26 Gennaio 2026
Andrea Ragaini, presidente dell’Associazione italiana del private banking (Aipb)
Il Presidente dell'Associazione italiana del private banking, Andrea Ragaini, ha nominato Andrea Ghidoni di Fideuram Intesa Sanpaolo, Renato Miraglia di Unicredit, Federico Taddei di Ersel e Francesco Rossi di Monte dei Paschi di Siena alla guida delle commissioni tecniche dell'istituto.
Andrea Ragaini, riconfermato per il secondo mandato alla presidenza dell’Associazione italiana del private banking, ha definito la squadra che guiderà le commissioni tecniche. Il manager, che ricopre anche il ruolo di vice direttore generale in Banca Generali, l'istituto di credito controllato al 50,1% dalla compagnia assicuratrice Generali, ha scelto quattro profili per coordinare i tavoli di lavoro strategici. Andrea Ghidoni di Fideuram Intesa Sanpaolo si occuperà delle sfide poste dalla normativa, mentre Renato Miraglia di Unicredit focalizzerà l’attività sul legame tra private banking e mondo imprenditoriale. Il tema della consulenza di valore è stato affidato a Federico Taddei di Ersel, mentre Francesco Rossi di Banca Monte dei Paschi di Siena avrà il compito di approfondire l’evoluzione della figura professionale nel comparto.
"La qualità della consulenza è il principale fattore distintivo del Private Banking, fondato su una relazione di fiducia tra cliente e private banker che va ben oltre la sola gestione del portafoglio.

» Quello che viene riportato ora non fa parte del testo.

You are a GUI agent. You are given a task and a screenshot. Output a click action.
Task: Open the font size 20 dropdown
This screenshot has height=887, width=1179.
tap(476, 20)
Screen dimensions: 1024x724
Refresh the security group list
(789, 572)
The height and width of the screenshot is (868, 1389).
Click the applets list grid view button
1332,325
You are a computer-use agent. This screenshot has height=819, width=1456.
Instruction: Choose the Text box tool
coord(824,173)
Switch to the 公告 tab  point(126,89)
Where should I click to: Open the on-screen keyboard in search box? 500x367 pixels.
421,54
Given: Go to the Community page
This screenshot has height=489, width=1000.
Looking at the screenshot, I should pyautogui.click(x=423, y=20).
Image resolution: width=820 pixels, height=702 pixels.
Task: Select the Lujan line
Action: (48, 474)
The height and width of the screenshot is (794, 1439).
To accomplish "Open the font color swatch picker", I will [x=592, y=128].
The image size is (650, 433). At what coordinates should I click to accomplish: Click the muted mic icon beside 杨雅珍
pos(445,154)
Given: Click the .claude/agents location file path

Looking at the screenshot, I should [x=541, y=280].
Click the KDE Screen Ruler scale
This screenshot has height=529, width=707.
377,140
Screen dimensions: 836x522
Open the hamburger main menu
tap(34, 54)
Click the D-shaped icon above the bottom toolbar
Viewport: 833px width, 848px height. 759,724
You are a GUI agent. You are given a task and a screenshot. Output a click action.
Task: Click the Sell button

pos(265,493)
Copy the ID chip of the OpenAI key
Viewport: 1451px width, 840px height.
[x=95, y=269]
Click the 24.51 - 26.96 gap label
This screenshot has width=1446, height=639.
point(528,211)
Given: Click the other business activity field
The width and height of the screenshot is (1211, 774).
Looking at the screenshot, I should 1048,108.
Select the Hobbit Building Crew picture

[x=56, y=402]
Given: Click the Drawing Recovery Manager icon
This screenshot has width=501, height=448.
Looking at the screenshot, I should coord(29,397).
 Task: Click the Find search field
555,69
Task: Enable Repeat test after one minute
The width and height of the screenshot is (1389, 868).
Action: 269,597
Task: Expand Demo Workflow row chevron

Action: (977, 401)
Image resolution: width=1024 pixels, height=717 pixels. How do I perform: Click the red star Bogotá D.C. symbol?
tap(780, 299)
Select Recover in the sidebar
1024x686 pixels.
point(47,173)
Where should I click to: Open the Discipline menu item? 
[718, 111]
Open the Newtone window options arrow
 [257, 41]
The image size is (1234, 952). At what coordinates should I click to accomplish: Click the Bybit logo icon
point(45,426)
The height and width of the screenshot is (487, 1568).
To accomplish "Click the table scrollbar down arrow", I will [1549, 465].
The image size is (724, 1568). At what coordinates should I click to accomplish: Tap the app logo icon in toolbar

Da questo dialogo derivano livelli molto elevati di fiducia e soddisfazione – secondo i dati AIPB, il 94% dei clienti si fida della propria banca e il 92% è soddisfatto del proprio private banker – oltre a un significativo rafforzamento delle competenze finanziarie, che coinvolge il 91% della clientela. Il lavoro della Commissione sarà orientato a valorizzare questi elementi, integrando innovazione, competenze e nuovi ambiti di investimento in un approccio sempre più personalizzato”.
“L’evoluzione del Private Banker è fondamentale per rispondere alle esigenze di una clientela sempre più sofisticata e consapevole. La Commissione tecnica avrà un ruolo centrale nell’individuare le competenze chiave che questa figura deve sviluppare per affrontare le sfide odierne, integrando conoscenze finanziarie, capacità di ascolto e una comprensione profonda dei comportamenti degli investitori. È attraverso questa continua evoluzione professionale che l’industria potrà offrire un servizio sempre più qualificato e distintivo”.